Among the entries below, extract exactly the lines that run from the one with "Instruction: Adjust the" through the one with "Task: Open the 台帳管理 ledger management icon", both ends included.
========
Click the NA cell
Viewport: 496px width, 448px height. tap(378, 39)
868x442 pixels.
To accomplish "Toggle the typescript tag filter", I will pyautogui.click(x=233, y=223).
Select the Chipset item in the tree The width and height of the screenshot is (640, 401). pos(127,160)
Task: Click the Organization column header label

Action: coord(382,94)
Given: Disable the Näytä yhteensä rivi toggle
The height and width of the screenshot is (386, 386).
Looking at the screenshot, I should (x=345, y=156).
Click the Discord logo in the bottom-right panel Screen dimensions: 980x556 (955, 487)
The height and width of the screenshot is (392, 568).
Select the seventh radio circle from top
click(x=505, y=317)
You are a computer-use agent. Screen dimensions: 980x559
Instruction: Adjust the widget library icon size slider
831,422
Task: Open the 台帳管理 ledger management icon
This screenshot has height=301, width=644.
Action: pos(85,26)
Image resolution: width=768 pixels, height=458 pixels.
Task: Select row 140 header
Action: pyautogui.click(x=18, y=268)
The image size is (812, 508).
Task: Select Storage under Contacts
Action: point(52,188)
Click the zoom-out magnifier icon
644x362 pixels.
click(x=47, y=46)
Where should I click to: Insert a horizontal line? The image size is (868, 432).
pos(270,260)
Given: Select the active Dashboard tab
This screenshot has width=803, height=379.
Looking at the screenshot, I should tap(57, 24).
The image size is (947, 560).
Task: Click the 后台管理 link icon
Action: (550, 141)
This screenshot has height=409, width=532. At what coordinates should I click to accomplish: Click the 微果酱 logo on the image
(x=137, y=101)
========
• [EXERCISE OUTPUT]:
Instruction: Adjust the widget library icon size slider
831,422
Task: Open the 台帳管理 ledger management icon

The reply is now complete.